== Aim of the task ==
From the entries below, retype only the lines from the one with "Task: Click the US flag icon in legend" through the one with "Task: Switch to the Configuration tab", exactly as written.

------------------------------------------------

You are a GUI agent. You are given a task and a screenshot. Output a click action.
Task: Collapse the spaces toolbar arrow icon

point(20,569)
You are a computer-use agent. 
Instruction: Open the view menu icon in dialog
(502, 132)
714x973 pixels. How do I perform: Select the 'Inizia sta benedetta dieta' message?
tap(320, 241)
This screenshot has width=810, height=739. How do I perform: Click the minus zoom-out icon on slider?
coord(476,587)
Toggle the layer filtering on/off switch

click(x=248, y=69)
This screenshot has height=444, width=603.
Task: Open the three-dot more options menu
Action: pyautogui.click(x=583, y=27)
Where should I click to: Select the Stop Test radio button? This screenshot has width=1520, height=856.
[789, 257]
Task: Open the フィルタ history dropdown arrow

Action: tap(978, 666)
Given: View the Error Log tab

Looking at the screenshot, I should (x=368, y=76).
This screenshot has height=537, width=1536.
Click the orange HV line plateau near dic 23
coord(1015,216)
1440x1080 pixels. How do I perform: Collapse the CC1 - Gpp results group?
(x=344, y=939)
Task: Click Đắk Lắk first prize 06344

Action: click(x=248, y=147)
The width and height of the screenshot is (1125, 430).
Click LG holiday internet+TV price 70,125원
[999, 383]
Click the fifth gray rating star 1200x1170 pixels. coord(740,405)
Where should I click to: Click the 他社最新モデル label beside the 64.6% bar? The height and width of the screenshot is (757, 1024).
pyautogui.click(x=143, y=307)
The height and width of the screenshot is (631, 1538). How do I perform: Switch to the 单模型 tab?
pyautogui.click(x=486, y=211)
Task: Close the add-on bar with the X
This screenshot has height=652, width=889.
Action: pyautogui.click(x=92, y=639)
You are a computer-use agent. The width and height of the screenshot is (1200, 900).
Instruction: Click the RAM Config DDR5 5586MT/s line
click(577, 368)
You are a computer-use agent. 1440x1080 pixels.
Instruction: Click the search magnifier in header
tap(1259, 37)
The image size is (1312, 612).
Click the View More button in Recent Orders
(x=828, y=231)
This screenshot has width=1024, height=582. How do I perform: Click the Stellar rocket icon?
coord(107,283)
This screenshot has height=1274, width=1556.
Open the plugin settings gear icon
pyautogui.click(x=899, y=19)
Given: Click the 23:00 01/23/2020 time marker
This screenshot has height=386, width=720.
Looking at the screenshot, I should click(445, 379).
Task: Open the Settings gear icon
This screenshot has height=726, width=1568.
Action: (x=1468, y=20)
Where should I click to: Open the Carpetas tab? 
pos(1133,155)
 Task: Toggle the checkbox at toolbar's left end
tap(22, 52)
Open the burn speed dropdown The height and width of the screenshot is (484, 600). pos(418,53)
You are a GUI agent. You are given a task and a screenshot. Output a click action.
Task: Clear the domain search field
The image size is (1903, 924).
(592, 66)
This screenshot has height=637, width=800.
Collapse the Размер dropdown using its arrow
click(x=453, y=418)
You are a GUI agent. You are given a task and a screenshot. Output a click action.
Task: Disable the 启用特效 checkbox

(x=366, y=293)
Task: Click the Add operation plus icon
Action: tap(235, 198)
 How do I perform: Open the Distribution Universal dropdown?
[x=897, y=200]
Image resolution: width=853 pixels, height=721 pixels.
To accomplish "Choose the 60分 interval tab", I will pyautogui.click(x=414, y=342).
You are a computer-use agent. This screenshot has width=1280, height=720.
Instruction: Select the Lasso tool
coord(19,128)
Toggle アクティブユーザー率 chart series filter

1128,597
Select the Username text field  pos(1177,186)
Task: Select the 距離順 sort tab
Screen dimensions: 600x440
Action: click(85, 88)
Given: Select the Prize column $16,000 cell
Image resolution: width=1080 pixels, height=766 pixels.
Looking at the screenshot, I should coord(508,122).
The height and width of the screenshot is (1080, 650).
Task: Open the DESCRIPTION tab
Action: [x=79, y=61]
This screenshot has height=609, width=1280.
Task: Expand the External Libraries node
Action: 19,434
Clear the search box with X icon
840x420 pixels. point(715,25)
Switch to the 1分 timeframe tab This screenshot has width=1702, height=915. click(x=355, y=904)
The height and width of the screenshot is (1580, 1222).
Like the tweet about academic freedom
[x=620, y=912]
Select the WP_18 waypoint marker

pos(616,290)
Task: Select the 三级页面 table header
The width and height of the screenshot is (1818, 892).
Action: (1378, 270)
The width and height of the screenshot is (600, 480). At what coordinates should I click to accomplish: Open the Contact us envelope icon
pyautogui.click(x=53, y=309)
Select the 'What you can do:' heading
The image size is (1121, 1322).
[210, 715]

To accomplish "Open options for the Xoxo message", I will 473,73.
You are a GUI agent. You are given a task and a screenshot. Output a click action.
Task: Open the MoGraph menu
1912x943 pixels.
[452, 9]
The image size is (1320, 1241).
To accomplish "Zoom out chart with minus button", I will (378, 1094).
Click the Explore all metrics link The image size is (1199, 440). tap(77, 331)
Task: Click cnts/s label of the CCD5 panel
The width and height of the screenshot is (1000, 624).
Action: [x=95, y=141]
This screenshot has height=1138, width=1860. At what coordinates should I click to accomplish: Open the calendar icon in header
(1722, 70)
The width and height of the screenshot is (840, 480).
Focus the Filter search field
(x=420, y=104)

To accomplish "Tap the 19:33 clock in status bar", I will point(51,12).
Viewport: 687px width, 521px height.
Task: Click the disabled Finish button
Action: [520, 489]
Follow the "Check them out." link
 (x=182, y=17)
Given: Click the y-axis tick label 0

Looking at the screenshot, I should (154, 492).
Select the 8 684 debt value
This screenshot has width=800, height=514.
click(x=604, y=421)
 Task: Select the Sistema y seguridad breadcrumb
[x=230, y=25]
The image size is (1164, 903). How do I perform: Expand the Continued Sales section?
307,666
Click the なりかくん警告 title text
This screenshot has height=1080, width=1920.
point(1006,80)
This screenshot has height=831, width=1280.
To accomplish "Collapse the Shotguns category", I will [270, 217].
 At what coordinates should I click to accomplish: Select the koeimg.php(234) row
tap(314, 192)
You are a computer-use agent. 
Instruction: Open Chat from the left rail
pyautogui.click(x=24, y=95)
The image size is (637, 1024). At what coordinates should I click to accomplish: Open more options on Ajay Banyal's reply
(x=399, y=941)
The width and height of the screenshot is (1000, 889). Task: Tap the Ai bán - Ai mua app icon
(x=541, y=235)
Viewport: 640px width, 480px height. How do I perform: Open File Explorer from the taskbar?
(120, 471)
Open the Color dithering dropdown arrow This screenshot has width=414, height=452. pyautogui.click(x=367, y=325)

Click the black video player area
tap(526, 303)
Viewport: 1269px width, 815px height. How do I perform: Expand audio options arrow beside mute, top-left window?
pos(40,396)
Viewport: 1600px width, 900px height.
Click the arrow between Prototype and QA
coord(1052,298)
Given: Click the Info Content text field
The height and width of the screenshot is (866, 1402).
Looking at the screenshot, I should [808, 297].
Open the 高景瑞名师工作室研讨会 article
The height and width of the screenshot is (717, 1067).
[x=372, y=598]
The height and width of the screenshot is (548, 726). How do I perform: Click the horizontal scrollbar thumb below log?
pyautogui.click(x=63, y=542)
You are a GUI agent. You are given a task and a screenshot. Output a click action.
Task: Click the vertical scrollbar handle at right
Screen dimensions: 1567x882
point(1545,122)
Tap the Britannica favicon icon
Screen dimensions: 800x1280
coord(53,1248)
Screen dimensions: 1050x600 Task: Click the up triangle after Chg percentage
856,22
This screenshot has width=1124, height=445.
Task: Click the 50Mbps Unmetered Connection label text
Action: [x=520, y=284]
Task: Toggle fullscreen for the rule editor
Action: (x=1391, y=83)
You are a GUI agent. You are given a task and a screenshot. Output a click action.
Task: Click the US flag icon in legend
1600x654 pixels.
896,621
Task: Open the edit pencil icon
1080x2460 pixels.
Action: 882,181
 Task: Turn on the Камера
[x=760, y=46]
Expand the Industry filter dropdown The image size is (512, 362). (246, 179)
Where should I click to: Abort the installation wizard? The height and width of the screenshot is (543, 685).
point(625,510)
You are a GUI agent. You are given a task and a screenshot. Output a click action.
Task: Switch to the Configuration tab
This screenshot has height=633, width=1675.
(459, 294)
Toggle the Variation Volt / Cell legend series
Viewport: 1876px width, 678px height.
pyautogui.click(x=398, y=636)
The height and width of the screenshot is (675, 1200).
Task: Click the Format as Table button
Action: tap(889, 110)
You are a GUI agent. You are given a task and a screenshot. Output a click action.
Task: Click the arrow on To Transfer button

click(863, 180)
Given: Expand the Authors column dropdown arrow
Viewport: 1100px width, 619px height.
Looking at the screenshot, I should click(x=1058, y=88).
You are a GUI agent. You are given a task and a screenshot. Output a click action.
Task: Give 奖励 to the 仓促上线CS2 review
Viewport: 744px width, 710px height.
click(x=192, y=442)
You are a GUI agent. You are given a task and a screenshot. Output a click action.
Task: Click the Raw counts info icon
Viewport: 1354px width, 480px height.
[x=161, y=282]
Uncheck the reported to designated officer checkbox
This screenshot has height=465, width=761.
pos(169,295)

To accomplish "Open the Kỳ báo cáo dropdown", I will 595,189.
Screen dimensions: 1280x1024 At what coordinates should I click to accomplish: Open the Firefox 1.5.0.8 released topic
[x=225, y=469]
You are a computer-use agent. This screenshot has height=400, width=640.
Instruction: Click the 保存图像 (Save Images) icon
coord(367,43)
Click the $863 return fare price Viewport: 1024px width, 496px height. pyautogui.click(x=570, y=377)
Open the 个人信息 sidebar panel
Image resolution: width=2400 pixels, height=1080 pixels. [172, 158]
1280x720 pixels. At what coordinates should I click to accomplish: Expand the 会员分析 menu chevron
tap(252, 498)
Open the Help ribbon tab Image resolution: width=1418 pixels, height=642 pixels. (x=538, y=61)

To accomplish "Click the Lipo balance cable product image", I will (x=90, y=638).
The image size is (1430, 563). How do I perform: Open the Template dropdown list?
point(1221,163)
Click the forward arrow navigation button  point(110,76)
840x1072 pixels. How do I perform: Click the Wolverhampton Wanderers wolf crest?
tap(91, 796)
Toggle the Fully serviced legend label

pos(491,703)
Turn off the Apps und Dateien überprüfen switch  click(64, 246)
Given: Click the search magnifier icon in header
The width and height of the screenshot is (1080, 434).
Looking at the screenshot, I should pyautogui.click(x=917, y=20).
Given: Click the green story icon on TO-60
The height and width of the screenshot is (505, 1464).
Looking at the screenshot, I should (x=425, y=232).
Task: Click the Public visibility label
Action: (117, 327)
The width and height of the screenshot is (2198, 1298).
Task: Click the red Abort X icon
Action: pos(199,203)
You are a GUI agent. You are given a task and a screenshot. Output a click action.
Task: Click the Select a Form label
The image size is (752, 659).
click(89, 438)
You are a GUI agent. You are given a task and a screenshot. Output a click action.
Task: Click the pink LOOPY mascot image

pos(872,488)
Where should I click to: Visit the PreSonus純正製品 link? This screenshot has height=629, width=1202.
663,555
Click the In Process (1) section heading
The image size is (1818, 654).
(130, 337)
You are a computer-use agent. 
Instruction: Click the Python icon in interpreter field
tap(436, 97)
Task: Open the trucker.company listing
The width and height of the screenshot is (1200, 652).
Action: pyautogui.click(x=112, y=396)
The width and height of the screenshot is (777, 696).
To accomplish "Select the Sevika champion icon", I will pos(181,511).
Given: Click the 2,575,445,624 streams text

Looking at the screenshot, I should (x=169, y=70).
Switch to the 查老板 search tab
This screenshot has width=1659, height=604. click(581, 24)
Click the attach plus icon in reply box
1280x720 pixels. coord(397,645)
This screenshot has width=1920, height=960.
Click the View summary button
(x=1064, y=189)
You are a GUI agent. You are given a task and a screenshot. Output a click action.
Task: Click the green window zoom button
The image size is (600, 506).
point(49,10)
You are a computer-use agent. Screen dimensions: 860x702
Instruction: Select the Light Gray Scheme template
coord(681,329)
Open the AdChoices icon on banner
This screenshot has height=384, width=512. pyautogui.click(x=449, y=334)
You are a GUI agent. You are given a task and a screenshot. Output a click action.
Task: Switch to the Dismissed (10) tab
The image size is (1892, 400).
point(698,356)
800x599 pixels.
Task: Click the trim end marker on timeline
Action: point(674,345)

------------------------------------------------

== Exercise output ==
Task: Click the US flag icon in legend
1600x654 pixels.
896,621
Task: Open the edit pencil icon
1080x2460 pixels.
Action: 882,181
 Task: Turn on the Камера
[x=760, y=46]
Expand the Industry filter dropdown The image size is (512, 362). (246, 179)
Where should I click to: Abort the installation wizard? The height and width of the screenshot is (543, 685).
point(625,510)
You are a GUI agent. You are given a task and a screenshot. Output a click action.
Task: Switch to the Configuration tab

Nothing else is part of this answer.